RL: Gute Führungskräfte erklären ihren Teams wie Automation hilft, die strategischen Ziele zu erreichen. Automation löst oft Silodenken aus. Führungskräfte haben als Kernaufgabe, diese Silos aufzubrechen. Wer nur an sein eigenes Gärtli denkt, wird nicht das volle Automationspotential ausschöpfen können. Nicht einmal im eigenen Garten.
Was bringt die Zukunft?
MM: Ich denke, dass RPA eine gute Zwischenlösung der Automatisierung ist. Neue ERP-System wie SAP S4/HANA oder auch SAP Analytics Cloud bieten selbst immer mehr Automatisierungslösungen. In einer stabilen Systemlandschaft werden an kritischen Schnittstellen auch permanente Schnittstellen programmiert. RPA darf nicht ein Selbstzweck sein, sondern nur dort eingesetzt werden, wo es einen wirklichen Mehrwert bringt.

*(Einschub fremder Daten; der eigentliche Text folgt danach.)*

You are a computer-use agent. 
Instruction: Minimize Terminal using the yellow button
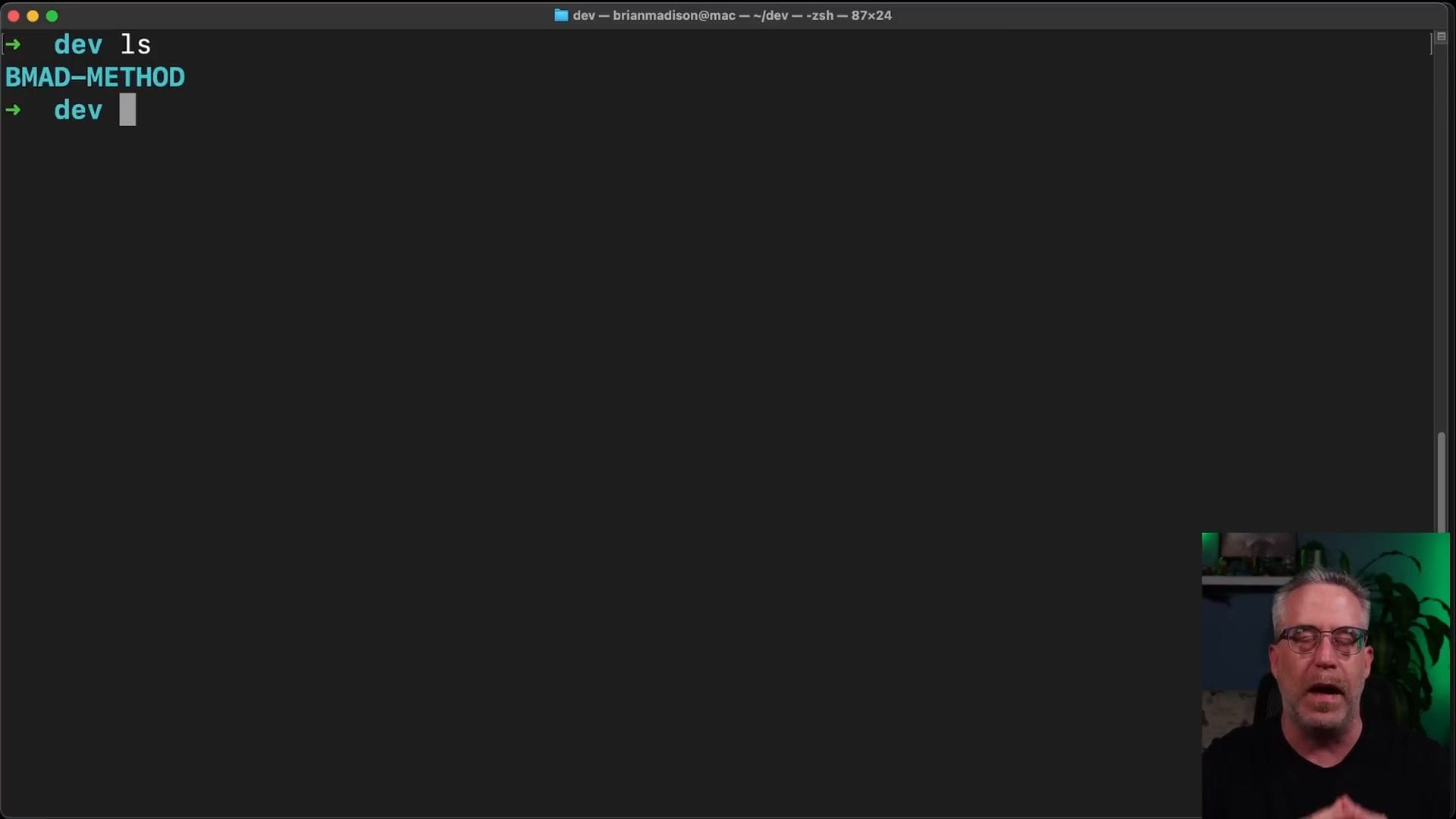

RL: Intelligente Automation wird immer komplexere Aufgaben automatisieren. Sinnbildlich steht RPA für die ausführenden Hände und Füsse. Aber das Hirn ist ja auch ganz wichtig: Dort finden die Analyse, das Verstehen und das Kontextualisieren statt. Momentan können RPA Lösungen vor allem mit strukturierten regelbasierten Prozessen umgehen. Es gibt aber immer mehr Bausteine, mit denen die RPA-Lösungen noch intelligenter werden. So können z.B. mit Chatbots Anfragen von Kunden beantwortet werden, in dem sie mit Hilfe eines RPA-Bot in ein Kernsystem gehen, die relevanten Informationen rausholen und das dem Kunden zurückspielen. So werden die Service-Center Mitarbeitenden von langweiligen Routineaufgaben entlastet und der Kunde kann 24/7 eine Antwort auf seine Frage erhalten.